■ Aim of the task
Report how many lines in the records below contain the string "computer", treating uppercase and lowercase as different. Reply with the number alone.

■ Data to process
^^^^^^^^^^^^^^^^

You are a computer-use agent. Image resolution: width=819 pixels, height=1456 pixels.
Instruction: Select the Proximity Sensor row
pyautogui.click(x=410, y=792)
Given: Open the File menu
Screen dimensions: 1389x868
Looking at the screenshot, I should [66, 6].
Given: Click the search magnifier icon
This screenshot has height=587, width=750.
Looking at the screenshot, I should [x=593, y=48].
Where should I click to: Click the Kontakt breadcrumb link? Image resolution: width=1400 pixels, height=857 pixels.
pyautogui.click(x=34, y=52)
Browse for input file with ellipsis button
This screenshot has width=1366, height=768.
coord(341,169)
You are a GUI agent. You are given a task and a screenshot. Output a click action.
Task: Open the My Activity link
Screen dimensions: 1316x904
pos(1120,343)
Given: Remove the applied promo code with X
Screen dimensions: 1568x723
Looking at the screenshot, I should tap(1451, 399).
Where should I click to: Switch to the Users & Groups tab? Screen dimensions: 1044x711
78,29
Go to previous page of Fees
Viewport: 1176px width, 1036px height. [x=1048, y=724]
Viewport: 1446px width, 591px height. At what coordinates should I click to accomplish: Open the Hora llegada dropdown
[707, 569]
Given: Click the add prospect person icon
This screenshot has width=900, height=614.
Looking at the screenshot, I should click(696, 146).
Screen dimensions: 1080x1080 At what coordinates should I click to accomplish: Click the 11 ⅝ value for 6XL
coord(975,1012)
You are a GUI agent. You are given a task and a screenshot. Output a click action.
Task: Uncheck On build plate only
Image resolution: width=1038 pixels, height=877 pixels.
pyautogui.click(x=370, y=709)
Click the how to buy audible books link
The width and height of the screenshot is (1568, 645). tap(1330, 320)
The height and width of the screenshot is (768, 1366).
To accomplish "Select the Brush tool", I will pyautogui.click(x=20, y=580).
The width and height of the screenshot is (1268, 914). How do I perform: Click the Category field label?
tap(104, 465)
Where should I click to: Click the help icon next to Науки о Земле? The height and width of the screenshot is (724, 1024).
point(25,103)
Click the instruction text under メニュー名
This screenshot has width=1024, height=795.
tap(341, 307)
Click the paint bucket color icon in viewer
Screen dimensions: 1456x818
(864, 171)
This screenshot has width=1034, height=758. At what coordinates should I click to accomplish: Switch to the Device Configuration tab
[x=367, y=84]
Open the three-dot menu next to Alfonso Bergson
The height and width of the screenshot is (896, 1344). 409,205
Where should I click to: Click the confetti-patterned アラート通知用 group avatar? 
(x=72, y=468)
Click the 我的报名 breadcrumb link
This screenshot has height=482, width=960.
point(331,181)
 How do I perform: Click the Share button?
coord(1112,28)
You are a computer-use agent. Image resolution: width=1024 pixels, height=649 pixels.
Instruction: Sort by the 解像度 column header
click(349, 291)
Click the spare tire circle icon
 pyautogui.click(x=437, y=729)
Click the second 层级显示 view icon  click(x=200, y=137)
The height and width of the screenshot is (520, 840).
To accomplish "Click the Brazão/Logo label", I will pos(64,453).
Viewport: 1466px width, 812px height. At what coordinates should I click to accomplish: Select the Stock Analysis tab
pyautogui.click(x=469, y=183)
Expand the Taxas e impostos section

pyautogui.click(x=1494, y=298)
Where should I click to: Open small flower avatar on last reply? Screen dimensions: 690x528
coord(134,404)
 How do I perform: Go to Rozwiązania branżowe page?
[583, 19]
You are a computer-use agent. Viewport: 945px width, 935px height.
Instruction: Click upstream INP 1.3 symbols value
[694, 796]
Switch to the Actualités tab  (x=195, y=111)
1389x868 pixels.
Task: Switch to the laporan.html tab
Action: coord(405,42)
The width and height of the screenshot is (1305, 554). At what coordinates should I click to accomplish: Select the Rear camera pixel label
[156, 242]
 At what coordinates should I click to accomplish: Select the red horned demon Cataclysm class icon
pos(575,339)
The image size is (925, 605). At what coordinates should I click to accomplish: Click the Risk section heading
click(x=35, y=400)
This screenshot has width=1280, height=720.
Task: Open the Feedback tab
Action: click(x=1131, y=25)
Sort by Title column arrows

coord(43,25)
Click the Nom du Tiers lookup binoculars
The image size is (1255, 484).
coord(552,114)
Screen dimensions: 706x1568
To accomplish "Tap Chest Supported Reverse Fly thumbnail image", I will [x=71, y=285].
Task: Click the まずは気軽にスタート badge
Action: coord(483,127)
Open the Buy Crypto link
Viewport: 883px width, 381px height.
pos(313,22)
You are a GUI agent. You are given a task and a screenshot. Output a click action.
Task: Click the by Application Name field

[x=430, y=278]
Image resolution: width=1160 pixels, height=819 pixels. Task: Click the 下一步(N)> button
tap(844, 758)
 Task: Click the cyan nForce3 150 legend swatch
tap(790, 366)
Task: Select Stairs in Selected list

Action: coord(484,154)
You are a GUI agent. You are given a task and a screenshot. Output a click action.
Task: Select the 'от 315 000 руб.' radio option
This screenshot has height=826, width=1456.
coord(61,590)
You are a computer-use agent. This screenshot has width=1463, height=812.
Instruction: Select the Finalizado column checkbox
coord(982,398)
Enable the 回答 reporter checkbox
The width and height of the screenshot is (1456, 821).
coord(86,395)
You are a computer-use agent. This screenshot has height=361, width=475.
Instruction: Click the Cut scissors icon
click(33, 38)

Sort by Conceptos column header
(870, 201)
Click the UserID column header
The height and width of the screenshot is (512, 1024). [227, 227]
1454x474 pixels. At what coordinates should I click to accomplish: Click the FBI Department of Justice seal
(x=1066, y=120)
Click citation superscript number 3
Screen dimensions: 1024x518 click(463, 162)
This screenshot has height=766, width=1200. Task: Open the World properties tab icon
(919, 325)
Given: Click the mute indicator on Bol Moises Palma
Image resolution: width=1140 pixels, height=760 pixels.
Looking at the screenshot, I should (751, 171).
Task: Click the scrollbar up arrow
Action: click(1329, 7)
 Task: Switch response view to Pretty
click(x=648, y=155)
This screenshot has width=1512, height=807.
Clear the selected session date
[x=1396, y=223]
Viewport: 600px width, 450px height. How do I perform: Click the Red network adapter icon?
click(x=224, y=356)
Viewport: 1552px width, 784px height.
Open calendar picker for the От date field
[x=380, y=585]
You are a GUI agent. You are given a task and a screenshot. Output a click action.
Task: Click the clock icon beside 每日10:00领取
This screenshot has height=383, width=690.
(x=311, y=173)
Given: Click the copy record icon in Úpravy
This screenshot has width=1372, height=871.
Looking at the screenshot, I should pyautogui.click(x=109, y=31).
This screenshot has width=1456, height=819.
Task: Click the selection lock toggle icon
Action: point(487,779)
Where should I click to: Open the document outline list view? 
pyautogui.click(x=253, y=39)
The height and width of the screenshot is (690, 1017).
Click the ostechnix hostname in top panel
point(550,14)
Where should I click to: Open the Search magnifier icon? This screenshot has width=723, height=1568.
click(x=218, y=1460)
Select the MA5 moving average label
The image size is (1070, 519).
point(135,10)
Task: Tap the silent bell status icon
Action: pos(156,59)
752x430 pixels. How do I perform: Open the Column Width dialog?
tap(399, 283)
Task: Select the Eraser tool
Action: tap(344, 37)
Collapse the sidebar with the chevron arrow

^^^^^^^^^^^^^^^^

■ Task output
5